● **WHAT IS REQUIRED**
Rewrite everything from the line containing "Task: Open the highlighted" down to the end of the lines, replacing "pen tool" with "marker tool" and changing nothing else. Leave the pictures out of your answer.
════════
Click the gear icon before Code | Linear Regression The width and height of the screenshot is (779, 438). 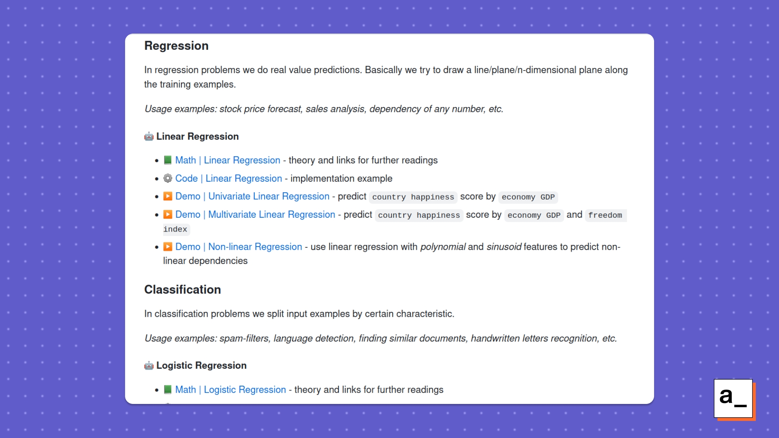pos(168,178)
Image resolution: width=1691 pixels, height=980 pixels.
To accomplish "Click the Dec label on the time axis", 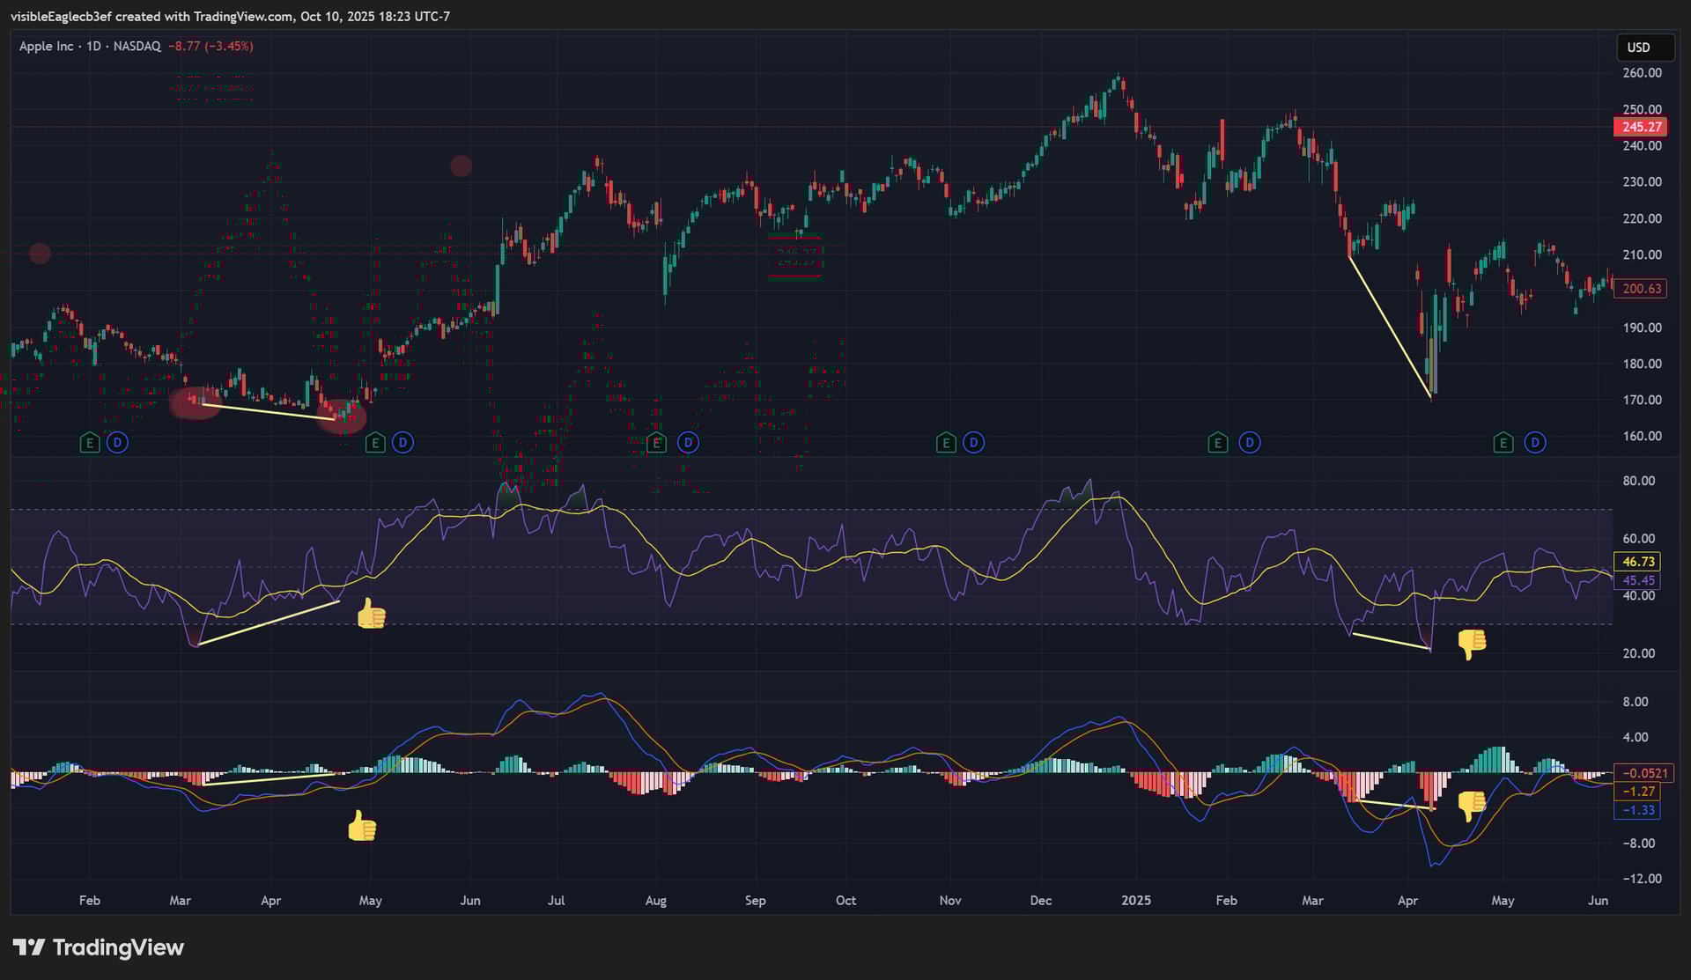I will [x=1041, y=900].
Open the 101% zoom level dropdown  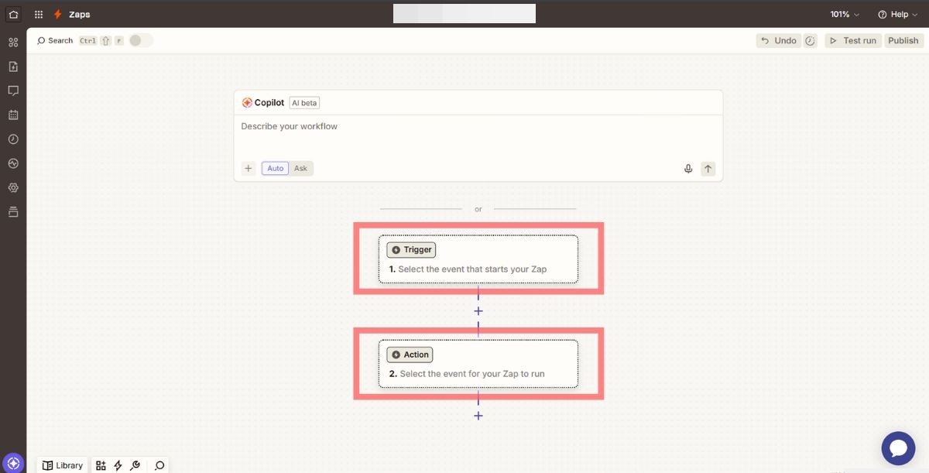click(x=845, y=15)
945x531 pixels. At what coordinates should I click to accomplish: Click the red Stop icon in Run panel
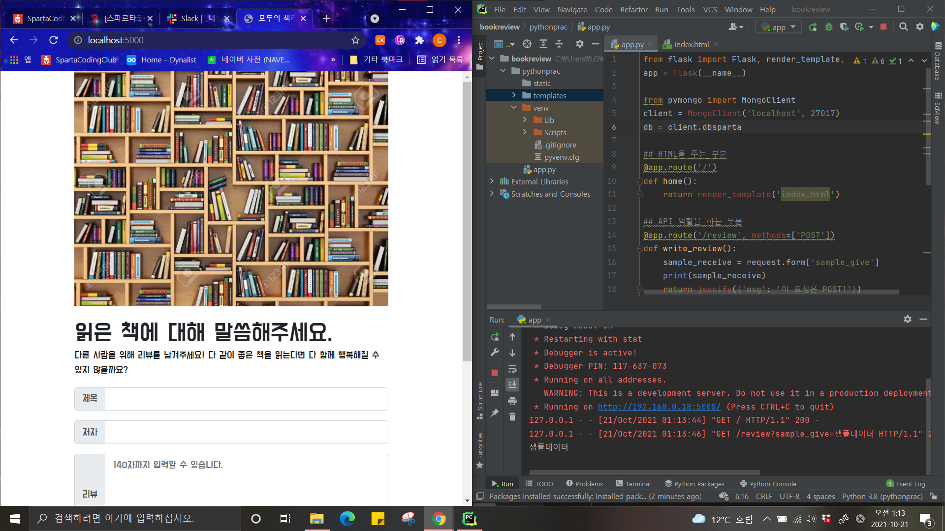point(495,373)
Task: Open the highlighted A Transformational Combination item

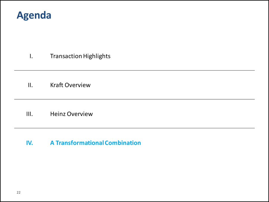Action: [95, 143]
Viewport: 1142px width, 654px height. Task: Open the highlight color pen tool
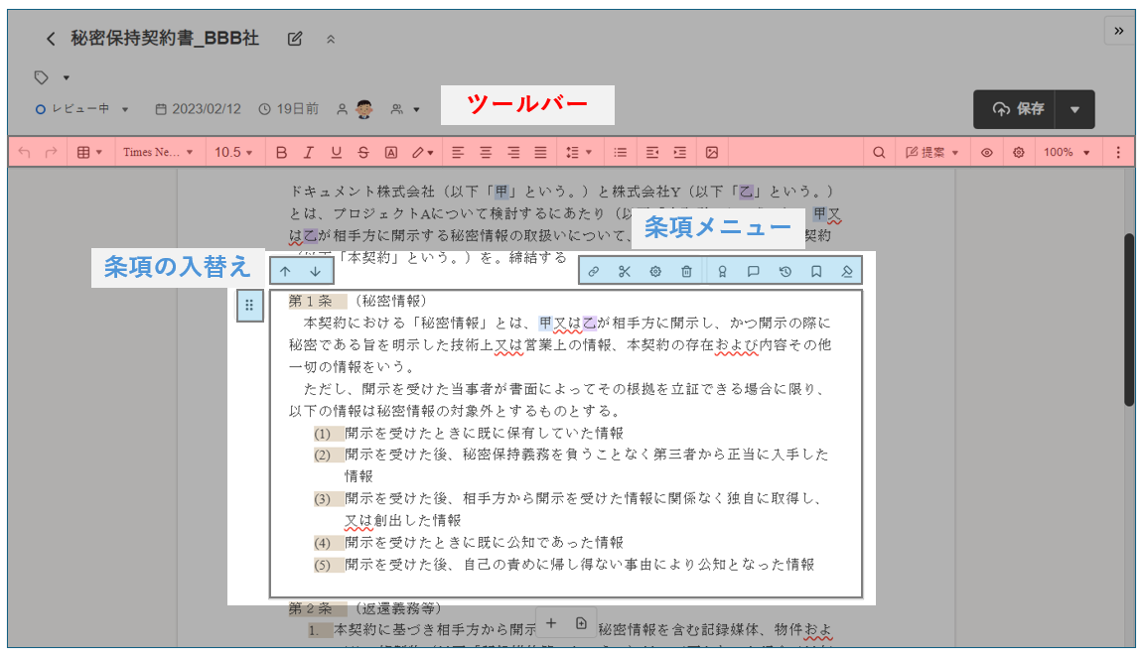(422, 153)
════════
● **CORRECT RESPONSE**
Task: Open the highlighted A Transformational Combination item

Action: [95, 143]
Viewport: 1142px width, 654px height. Task: Open the highlight color marker tool
(422, 153)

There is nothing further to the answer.